Pre-requisites: None

AIMS - intentions of the module

The aim of this module is to practice the use of Data Science and Statistical modelling by working through a series of case studies. The case studies will be based on real-life problems and will start with a description of the setting of the problem and the intended outcomes. One of the important things in any statistical analysis is to understand the background to the problem and, for each case study, there will be a review the field in which it is set. Analyses will start with raw data that will have to be sense-checked and manipulated into a form that is suitable for the intended analyses.

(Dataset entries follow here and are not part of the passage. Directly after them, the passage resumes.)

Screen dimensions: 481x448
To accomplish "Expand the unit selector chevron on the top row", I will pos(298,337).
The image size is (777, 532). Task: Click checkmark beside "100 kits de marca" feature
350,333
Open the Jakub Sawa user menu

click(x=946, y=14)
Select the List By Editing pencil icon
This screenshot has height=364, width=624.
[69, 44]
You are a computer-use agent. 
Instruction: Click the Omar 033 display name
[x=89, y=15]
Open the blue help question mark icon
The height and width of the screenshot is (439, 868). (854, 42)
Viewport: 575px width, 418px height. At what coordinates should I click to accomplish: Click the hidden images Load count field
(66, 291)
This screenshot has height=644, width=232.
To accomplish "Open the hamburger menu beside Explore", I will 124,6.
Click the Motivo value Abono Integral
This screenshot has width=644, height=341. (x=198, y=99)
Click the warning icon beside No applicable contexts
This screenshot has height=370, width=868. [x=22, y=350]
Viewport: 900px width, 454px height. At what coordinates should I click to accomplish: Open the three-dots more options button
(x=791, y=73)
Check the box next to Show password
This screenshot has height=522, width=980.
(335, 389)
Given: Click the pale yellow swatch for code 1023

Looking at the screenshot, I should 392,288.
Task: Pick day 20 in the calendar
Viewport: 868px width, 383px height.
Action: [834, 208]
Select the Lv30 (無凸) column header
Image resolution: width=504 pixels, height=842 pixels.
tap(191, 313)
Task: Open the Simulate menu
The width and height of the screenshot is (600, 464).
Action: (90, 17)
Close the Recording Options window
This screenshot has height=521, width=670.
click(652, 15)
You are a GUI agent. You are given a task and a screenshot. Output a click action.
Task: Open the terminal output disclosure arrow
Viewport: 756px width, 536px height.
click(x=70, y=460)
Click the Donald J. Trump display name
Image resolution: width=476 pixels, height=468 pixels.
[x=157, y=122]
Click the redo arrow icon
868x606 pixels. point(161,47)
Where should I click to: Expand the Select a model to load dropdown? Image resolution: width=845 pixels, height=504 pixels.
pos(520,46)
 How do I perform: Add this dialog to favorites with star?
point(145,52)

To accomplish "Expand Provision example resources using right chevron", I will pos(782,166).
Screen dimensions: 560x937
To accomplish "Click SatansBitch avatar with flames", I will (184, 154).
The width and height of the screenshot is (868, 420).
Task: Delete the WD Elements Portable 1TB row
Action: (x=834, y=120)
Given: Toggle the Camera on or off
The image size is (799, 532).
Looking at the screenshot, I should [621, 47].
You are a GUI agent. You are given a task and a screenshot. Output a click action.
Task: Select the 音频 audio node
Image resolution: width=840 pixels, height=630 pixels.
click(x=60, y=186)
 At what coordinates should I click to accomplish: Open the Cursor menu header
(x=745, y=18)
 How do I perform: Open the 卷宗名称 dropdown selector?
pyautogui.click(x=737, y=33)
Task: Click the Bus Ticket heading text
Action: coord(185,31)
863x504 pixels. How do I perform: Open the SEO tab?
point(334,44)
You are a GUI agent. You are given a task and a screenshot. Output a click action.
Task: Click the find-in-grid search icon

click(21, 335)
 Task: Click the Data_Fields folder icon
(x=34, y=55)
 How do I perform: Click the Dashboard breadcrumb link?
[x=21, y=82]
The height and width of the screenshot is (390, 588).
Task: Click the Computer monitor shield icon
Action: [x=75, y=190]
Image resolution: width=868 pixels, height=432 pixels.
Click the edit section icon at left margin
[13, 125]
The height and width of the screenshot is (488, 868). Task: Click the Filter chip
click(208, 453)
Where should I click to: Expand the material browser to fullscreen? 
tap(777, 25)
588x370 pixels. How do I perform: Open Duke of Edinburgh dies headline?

Deciding on the exact form of the analyses in each case will be a central focus of this module and an important aim of this module will be developing the skills to make decisions in this regard, drawing on information from the setting, the exact nature of the problem being assessed and knowledge of the techniques and methods that are available. In each case study, the results of the chosen form of analyses will be interpreted, with particular attention given to the best way of communicating the results to a variety of technical and non-technical audiences.

Activities will include problem formulation, knowledge discovery, regression modelling, machine learning and report writing and presentation. Assessment will be based on examination and practical examples using real-world data examples.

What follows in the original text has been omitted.